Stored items
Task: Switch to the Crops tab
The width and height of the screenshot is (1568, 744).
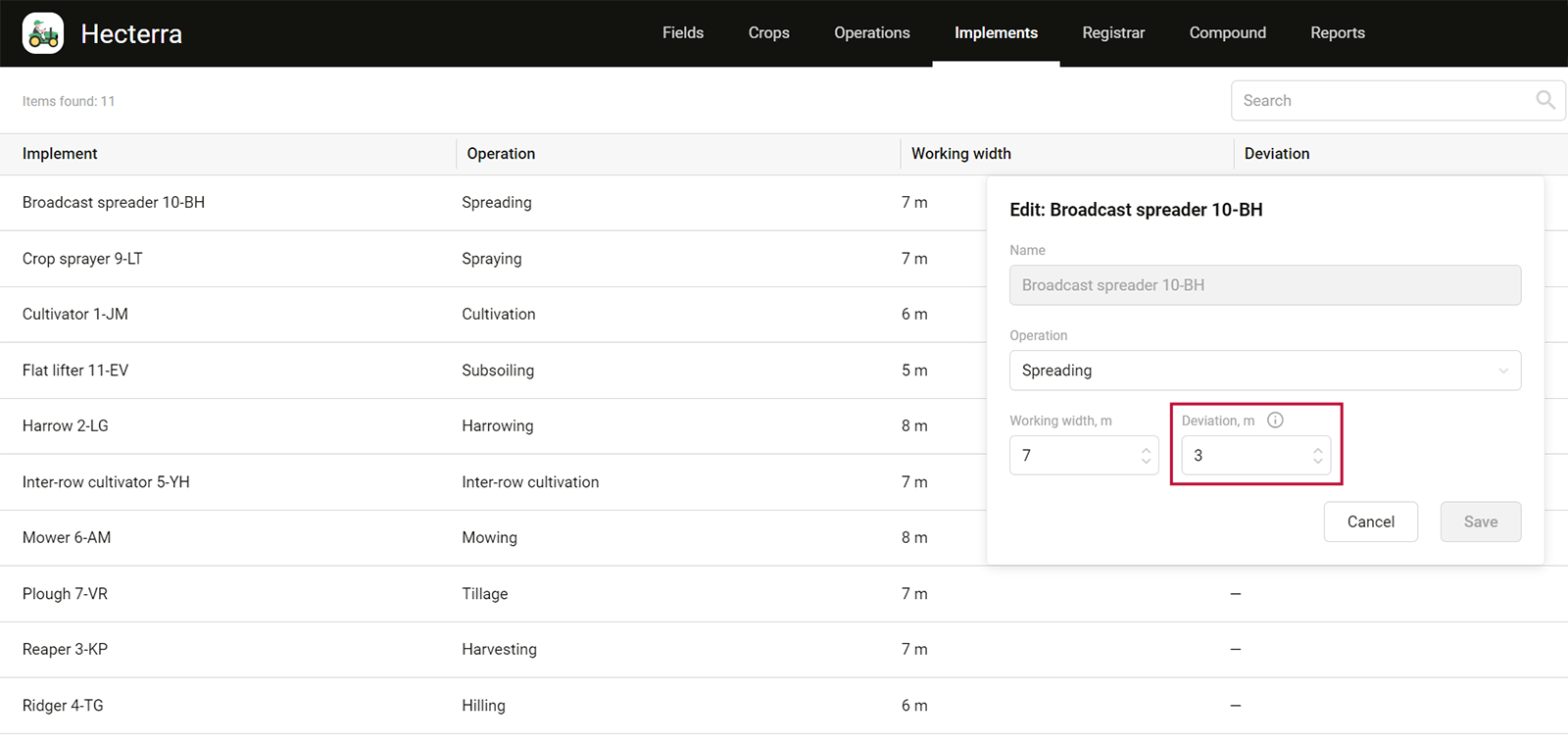Action: [768, 33]
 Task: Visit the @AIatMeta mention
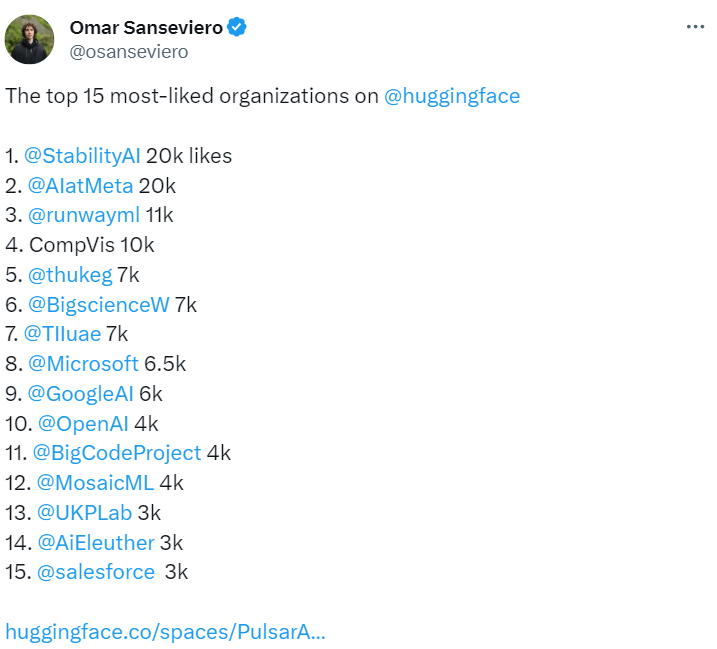(80, 186)
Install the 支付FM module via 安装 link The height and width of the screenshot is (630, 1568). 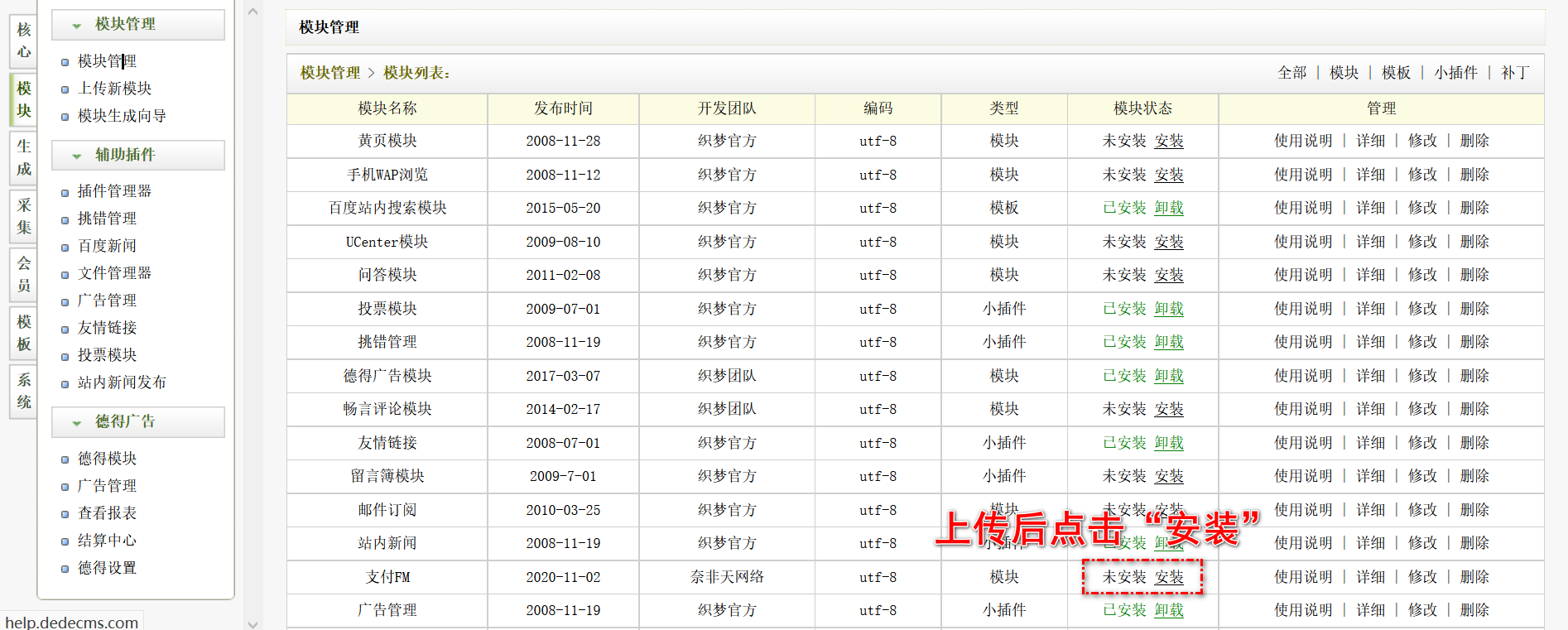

Brief - Please write out all the data again word for word, but not the pictures.

Answer to the exercise -
Task: Switch to the Crops tab
The width and height of the screenshot is (1568, 744).
Action: [768, 33]
 Task: Visit the @AIatMeta mention
(80, 186)
Install the 支付FM module via 安装 link The height and width of the screenshot is (630, 1568). 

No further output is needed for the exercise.